[START Material to process]
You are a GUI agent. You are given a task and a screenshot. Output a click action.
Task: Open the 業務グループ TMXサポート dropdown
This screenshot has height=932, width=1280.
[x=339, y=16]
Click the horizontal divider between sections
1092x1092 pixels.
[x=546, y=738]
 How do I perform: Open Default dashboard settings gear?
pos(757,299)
[END Material to process]
[START Material to process]
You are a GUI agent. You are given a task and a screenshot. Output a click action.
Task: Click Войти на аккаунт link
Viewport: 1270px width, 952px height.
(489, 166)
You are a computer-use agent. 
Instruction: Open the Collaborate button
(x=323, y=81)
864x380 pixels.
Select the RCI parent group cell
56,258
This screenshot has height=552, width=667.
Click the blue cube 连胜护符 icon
[END Material to process]
[START Material to process]
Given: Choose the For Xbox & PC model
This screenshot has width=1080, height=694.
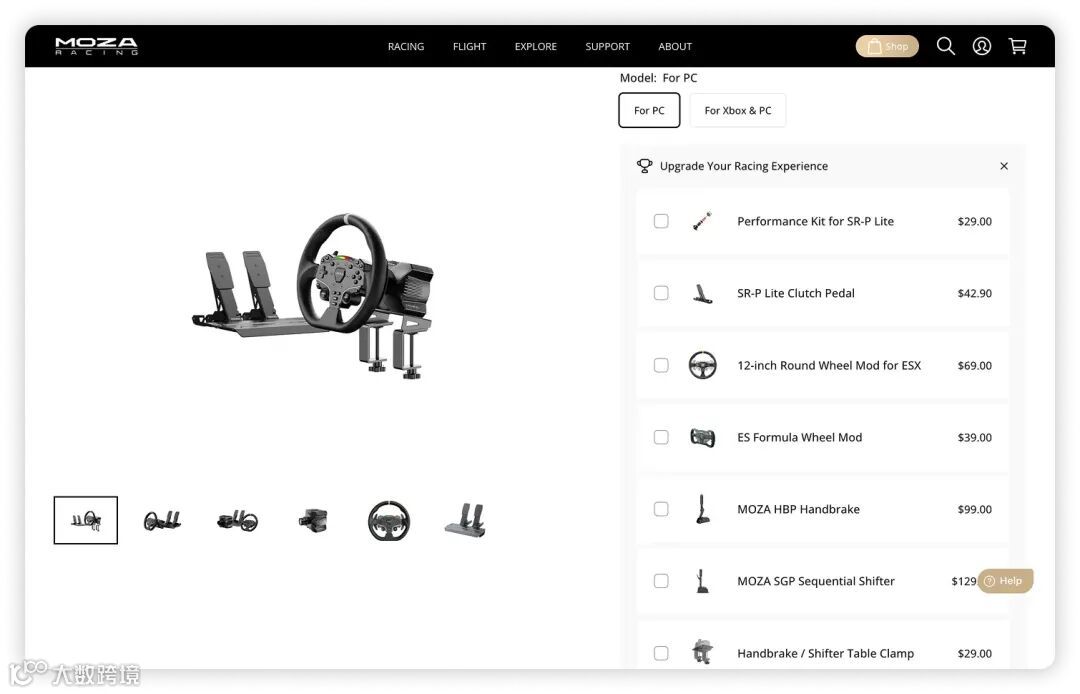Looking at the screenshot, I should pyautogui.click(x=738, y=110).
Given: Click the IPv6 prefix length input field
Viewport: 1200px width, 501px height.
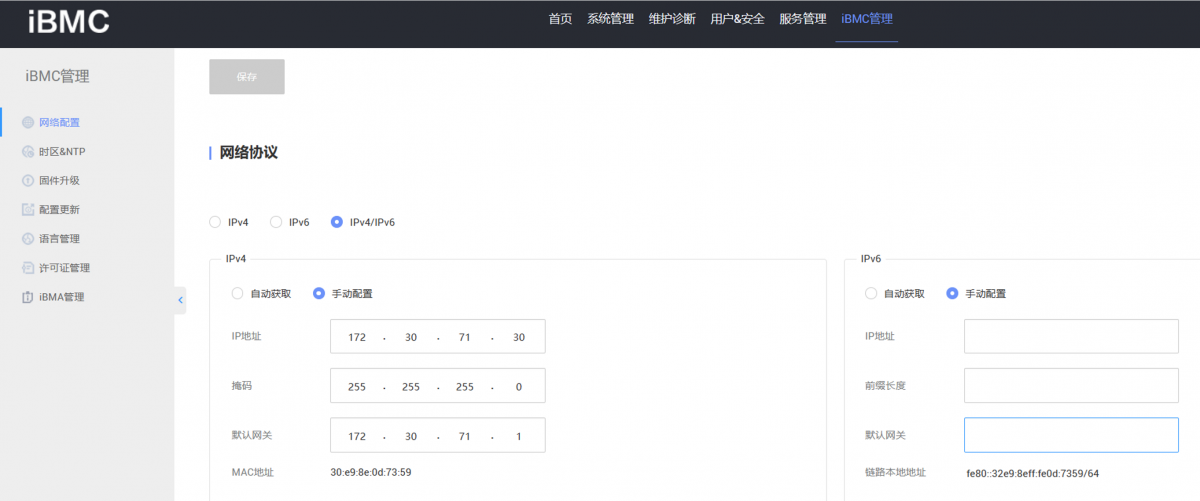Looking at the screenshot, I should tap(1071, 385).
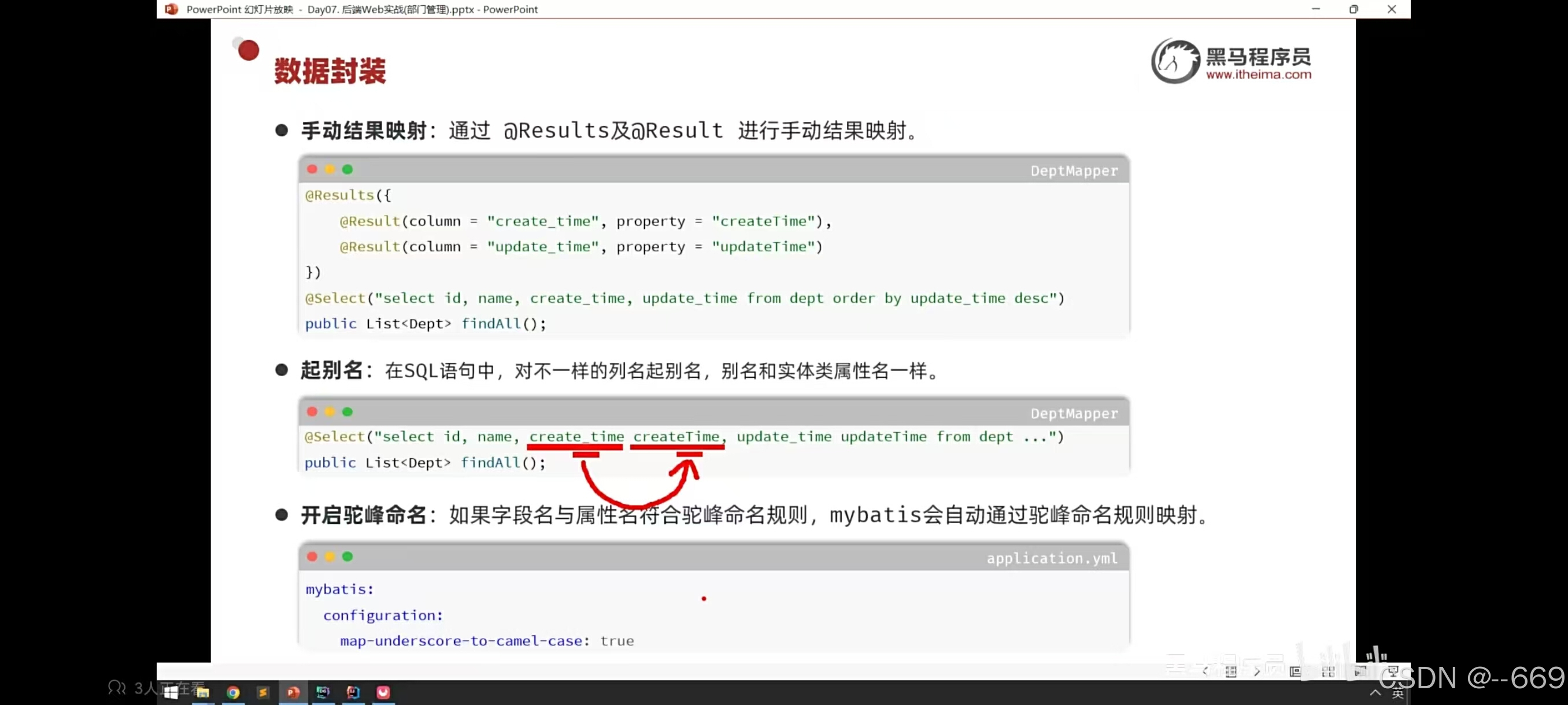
[END Material to process]
Exercise aim | Print the lines between the line holding "How do I perform: Open" and the line holding "pos(757,299)", inclusive, exactly as they appear in the rows above.

Complete response |
 How do I perform: Open Default dashboard settings gear?
pos(757,299)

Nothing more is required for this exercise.